The truth is that married priests are already exist in the Catholic Church, mainly from married male clergy entering the Roman Catholic Church from other traditions such as the Eastern Catholic rites, Episcopalian or Anglican Church.
In 1980, Pope John Paul II decided to allow married men to become priests in certain situations. This report from Fox News shows one such example of a Married Catholic Priest.
The Catholic Church has also allowed married men to become priests under other rarer circumstances and certain provisions such as widowed men and former protestant pastors (see other examples below).
It is estimated that there are over 100 married priests in the U.S. according to academic Rev. Paul Sullins who wrote the book, Keeping the Vow: The Untold Story of Married Catholic Priests.

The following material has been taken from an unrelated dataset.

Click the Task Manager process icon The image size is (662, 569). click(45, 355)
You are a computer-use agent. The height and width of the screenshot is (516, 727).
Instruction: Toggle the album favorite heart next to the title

Recent articles refer to another article printed in the Italian newspaper Il Messaggero in which Cardinal Hummes reportedly asked the pope about the possibility of ordaining married men – viri probati (men of proven quality). According to Italian newspaper, the Pope has approved a request for bishops in Brazil to discuss the proposal.
The discussion has been brought about by the drastic priest shortage in Brazil, especially in the Amazon region, with some sources indicating there are less than 2 000 priests for the nation’s 100 million+ Catholics.
Some Catholic commentators have suggested that Canon Law 517 could possibly be enforced in such extreme circumstances which would allow a deacon or laity to perform pastoral duties.
Many articles quote Pope Francis in an interview with Die Zeit newspaper in March 2017 where he says, “We must consider if viri probati is a possibility. Then we must determine what tasks they can perform, for example, in remote communities.”
However, the question in that interview – “What about the viri probati, those ‘tried and tested men’ who are married but can be ordained to deacons because of their exemplary life according to Catholic standards?” – was in reference to married men becoming deacons which is already allowed in the Catholic Church.
This is distinct from the issue of optional clerical celibacy or clerical marriage – allowing priests to marry – where Francis said in the same interview, “Optional celibacy is not a solution,” to the lack of vocations the priesthood.